*Problem details*
Write out the listing from the line with "This screenshot has width=1121, height=795." to the line with "Click the magic", both lines included, exactly and nothing beyond. Leave pictures out.

[Exercise material — start]

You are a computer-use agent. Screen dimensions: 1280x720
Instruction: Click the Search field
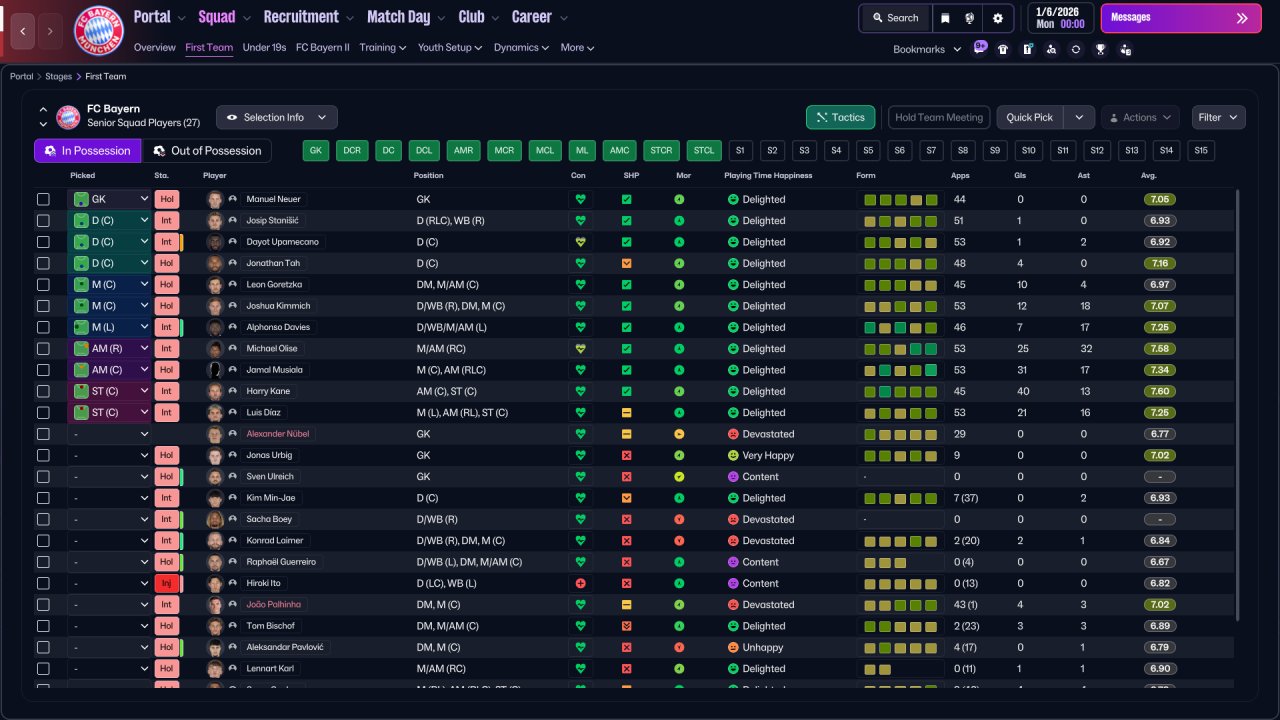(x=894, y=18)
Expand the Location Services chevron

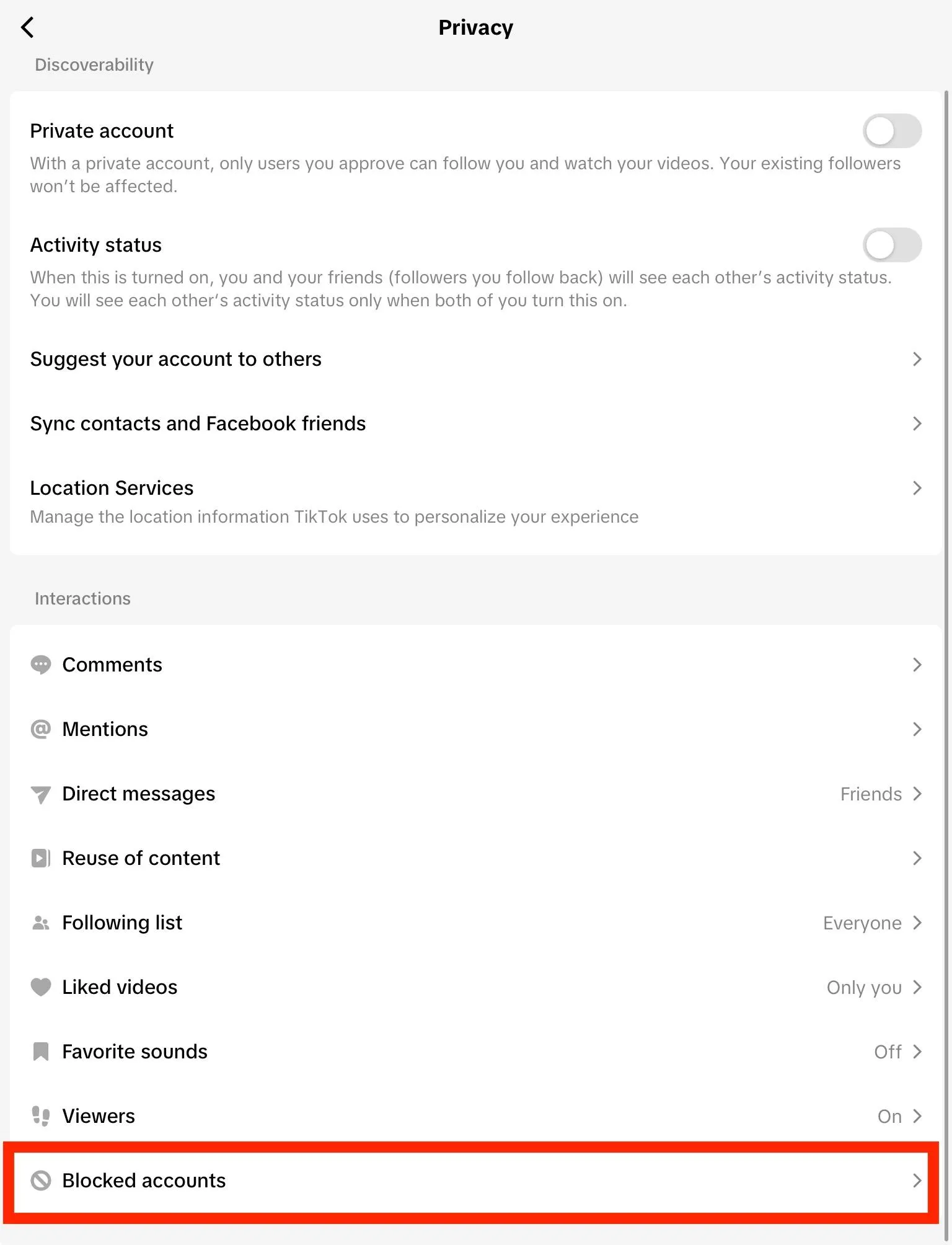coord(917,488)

[Exercise material — finish]
[Exercise material — start]

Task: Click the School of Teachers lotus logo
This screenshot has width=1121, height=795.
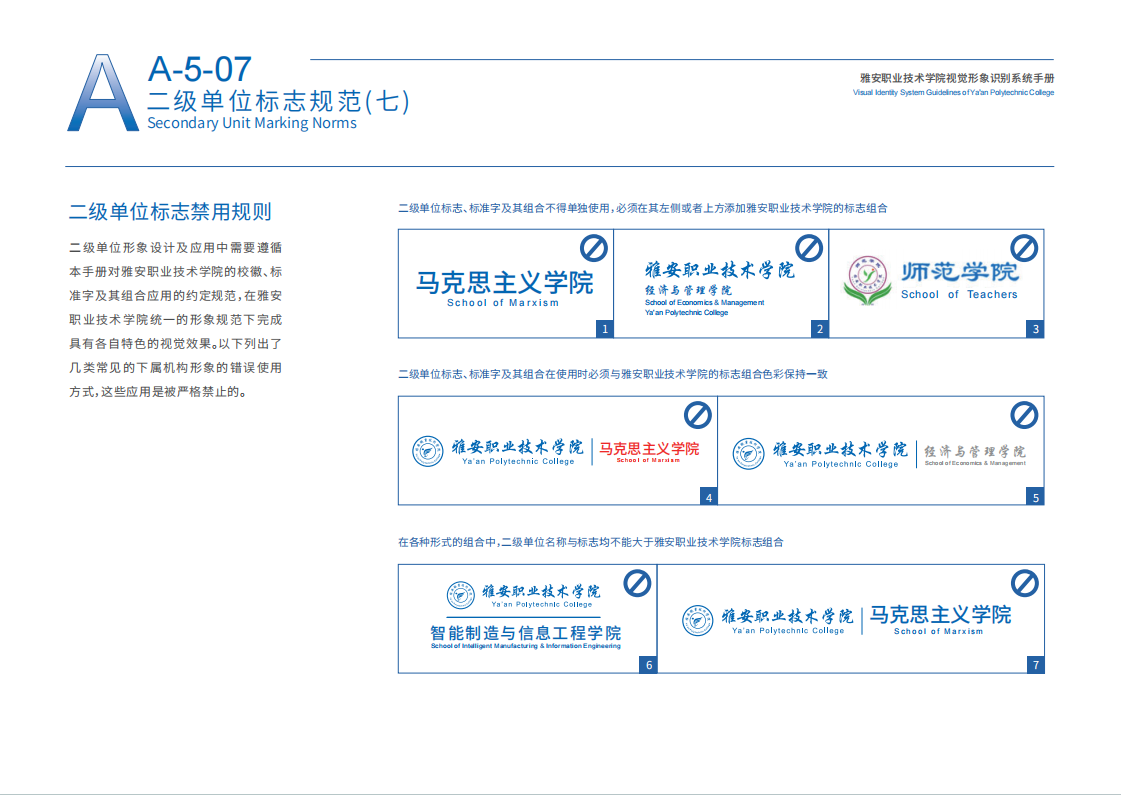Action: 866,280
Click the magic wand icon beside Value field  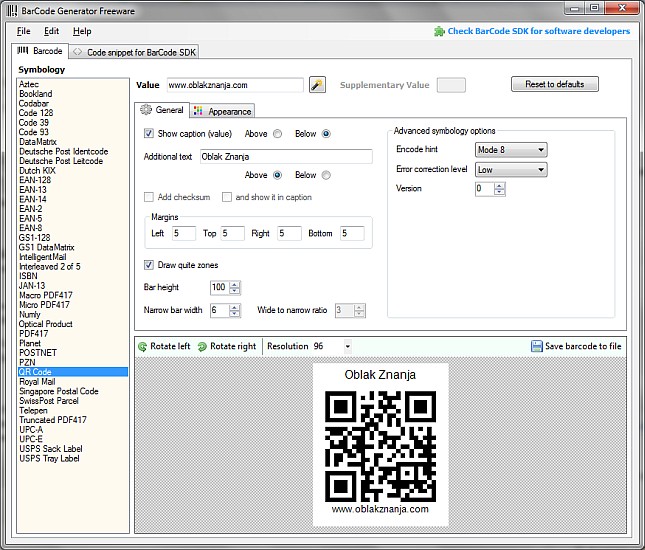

[Exercise material — finish]

*Your solution*
This screenshot has width=1121, height=795.
Action: 866,280
Click the magic wand icon beside Value field  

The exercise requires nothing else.